Another thing is the "stability" in that surviving Gan Colombia. Depending what we call stabillity, maybe the country can have some sort of stability, but never like the idea of stability that we have in our XXIth century liberal democracies. Even in TTL there will not have a proper national market, national infrastructure, national army, national bureocracy or a national identity at least until the second half of XIXth century, being optimistic, at least without a PoD in the colonial times. We could say that we are speaking about an ancien régime state disguised in liberal republic by paper laws. But at least in TTL they don't switch the spanish king for Bolivar.

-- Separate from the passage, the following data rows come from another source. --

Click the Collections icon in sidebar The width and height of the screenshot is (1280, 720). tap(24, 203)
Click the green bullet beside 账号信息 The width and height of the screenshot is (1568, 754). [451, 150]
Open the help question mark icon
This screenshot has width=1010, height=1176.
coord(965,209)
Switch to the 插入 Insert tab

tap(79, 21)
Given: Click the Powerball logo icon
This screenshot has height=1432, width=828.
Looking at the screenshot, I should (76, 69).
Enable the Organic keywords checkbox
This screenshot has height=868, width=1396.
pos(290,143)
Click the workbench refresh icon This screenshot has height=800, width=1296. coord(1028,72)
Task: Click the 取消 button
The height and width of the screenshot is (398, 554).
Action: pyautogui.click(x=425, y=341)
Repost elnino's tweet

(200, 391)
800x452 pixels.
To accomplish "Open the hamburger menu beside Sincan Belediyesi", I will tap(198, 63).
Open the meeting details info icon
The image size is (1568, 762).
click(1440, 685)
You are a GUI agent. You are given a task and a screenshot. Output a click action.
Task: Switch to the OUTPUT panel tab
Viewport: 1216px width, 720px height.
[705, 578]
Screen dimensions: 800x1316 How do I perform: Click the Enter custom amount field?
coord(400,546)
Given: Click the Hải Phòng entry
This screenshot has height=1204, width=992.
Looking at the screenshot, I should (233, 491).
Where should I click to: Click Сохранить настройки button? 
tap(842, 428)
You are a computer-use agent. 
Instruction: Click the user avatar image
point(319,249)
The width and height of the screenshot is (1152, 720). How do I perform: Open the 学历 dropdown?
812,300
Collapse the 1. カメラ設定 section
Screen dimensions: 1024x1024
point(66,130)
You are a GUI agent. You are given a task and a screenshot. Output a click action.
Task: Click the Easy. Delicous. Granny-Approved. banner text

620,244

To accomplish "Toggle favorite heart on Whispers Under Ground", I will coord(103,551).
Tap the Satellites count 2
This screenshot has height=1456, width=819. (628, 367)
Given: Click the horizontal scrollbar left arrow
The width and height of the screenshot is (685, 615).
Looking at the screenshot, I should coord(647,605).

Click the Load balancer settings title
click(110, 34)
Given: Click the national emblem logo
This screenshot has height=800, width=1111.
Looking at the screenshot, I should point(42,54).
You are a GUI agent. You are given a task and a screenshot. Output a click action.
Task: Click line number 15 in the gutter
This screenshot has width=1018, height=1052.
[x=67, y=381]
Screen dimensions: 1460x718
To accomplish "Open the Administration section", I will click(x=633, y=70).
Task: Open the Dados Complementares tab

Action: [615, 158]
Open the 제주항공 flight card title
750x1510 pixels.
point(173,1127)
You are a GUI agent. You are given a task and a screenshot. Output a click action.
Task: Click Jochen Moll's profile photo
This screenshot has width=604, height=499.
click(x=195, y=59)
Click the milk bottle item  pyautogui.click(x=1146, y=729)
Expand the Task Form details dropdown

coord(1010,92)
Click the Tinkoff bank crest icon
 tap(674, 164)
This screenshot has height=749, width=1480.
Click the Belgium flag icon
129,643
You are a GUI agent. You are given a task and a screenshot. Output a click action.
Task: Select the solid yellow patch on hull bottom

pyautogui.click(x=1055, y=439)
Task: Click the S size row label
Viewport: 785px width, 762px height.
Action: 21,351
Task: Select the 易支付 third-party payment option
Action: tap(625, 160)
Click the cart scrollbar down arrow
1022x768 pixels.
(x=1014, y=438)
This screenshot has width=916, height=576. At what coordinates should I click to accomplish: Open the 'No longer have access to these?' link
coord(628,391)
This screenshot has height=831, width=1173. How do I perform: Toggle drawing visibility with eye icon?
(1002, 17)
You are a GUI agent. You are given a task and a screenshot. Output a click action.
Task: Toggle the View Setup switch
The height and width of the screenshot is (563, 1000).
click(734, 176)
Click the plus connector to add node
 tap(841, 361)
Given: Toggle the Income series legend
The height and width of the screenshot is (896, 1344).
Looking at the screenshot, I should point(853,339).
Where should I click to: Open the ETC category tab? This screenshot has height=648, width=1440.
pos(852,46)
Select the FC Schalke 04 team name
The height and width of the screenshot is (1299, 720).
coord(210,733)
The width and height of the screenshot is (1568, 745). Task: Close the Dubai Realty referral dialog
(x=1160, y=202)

Regarding the effects in the world, these are my suggestions: I think that probably the XIXth century would be pretty similar to OTL. Probably they avoid the external debt problems that had Venezuela in the late XIXth century and (shameful) historical figures like Cipriano Castro. That means not anglo-german intervention an less tensions between the USA and those countries about the Monroe doctrine that could, in the case of Germany, butterfly some things in the Great War. Perú would have some troubles in the northern border, because is not the same thing confronting Ecuador than confronting a united Gran Colombia. It's in the XXth century when Great Colombia could have more impact. I think that they could keep Panamá, with or without canal. That opens a new possibility: If the great powers don't see Panamá as a future booty because there is a stronger Colombia, maybe the canal is made in other place,
perhaps Nicaragua.
With the oil reserves and the coast in the two oceans, they could be truly competing with Brazil for the leadership in South America to our current times, and become a comercial and economical hub in the continent.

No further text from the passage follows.